Activity 2: Rolling Cart and Inertia

Materials

• 2 ring stands
• Cardboard (20 cm x 5 cm)
• Small cart with wheels (can be ordered from Frey Scientific Catalog (1-888-222-1332); item number SO4480)
• 100 g mass
• Metric ruler or meter stick
• Sandpaper

Procedure

1. Place the two ring stands about 20 cm apart on the floor or on a large surface.
2. Tape the cardboard to the ring stands so that it spans the area between them. Make sure the cardboard is close enough to the floor so that the cart cannot fit underneath it.
3. Place the 100 g mass inside the cart. Set the cart on the floor at least 1 meter from the cardboard.

4. Place a piece of tape on the cart underneath the spot where the mass is initially set.
5. Gently push the cart towards the cardboard so that the cart strikes it. Measure the distance that the mass travels from its starting point on the cart and record it on the data table.
6. Replace the mass in its original position. Repeat step 5, but push the cart with a greater force.
7. Measure the distance that the mass travels from its starting point on the cart and record it.
8. Replace the mass in its original position and secure it with a piece of masking tape.
9. Push the cart with the same force as in step 6, and observe what happens to the mass. Record this.
10. Remove the mass from the cart. Tape a piece of sandpaper, cut to fit, onto the cart.
11. Replace the mass in its original position.
12. Gently push the cart into the cardboard and record the distance traveled by the mass.
13. Replace the mass, and push the cart with a greater force into the cardboard.

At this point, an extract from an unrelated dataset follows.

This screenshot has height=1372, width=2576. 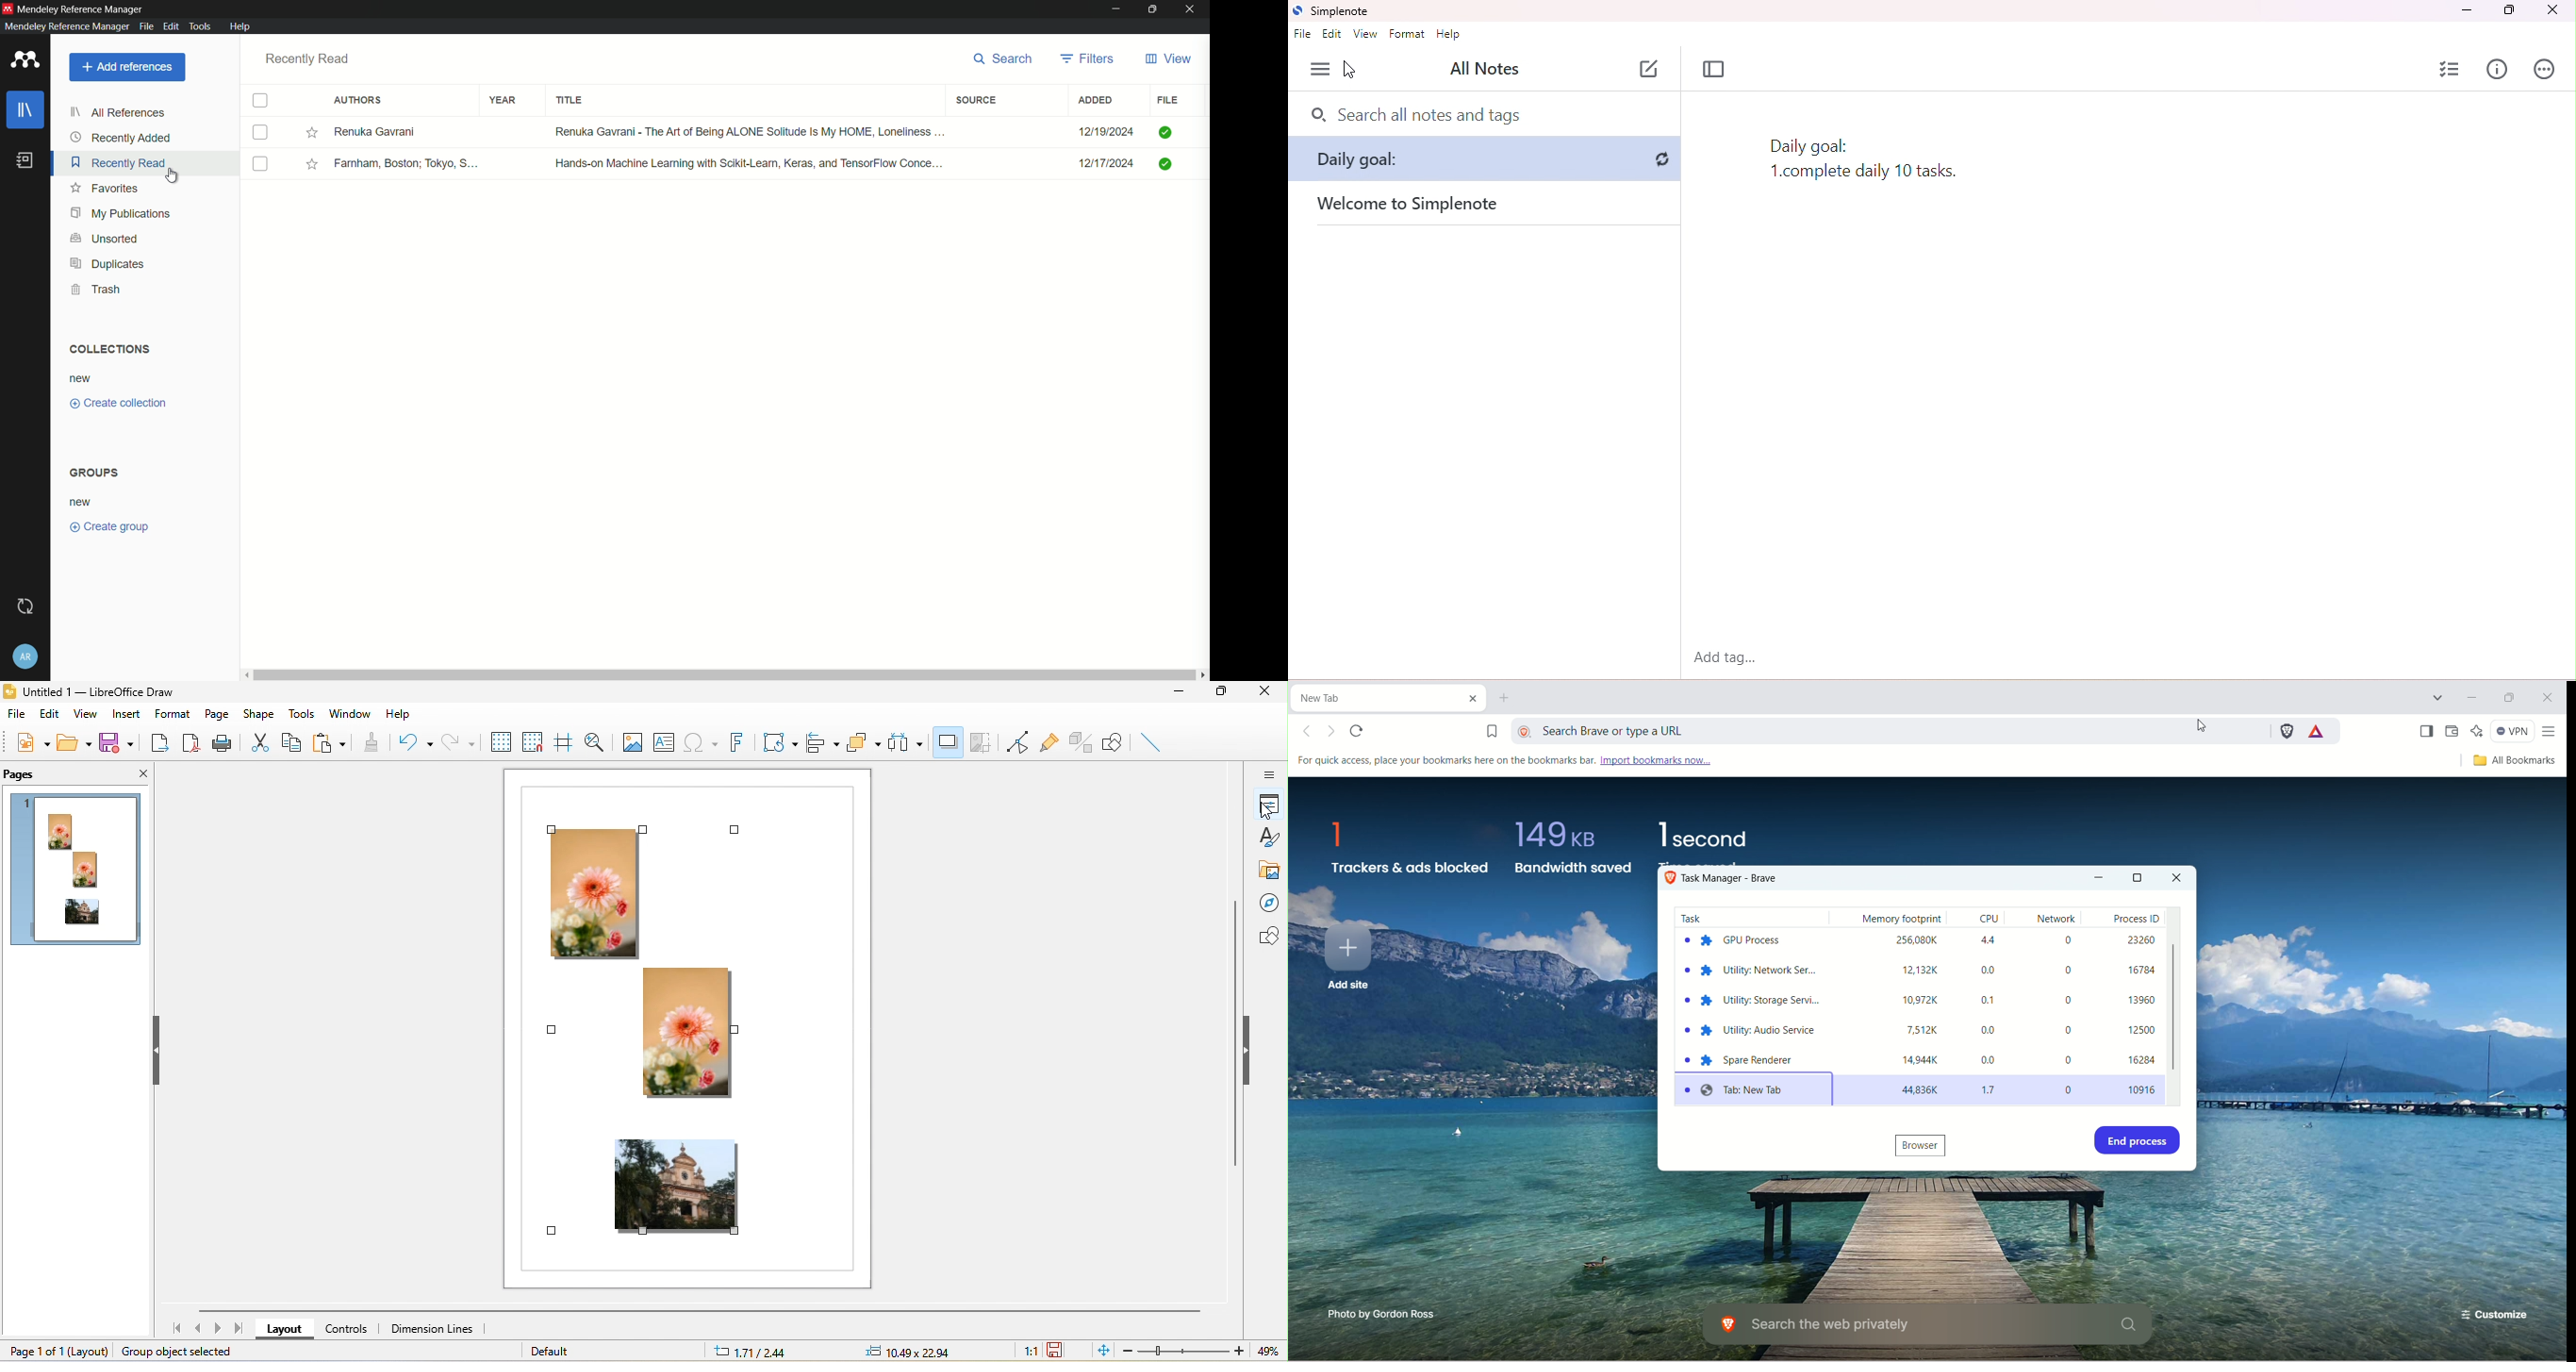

Record the distance.
14. Tape the mass in its original position. Push the cart with the same force as in step 13, and record the observation.

Data Sheet

 Distance traveled by mass Observations First trial (no sandpaper) Gentle push Fast push Mass taped down Second trial (sandpaper) Gentle push Fast push Mass taped down

Questions

1. Describe the forces acting upon the cart when it comes in contact with the cardboard. How does this explain its change in motion?

2. Describe the forces acting upon the mass at the point of collision. How does this explain its motion?

3. Did the addition of sandpaper to the cart affect your results? Why or why not?

5. Do the results from this experiment demonstrate the importance of wearing a seatbelt inside a car?

Students with Special Needs

Some students may have difficulty manipulating some of the objects (especially in the Quarter Catch). These students could work with partners or in small groups.

Click here for further information on laboratories with students with special needs.

Assessment

Data sheet to be completed during the laboratory.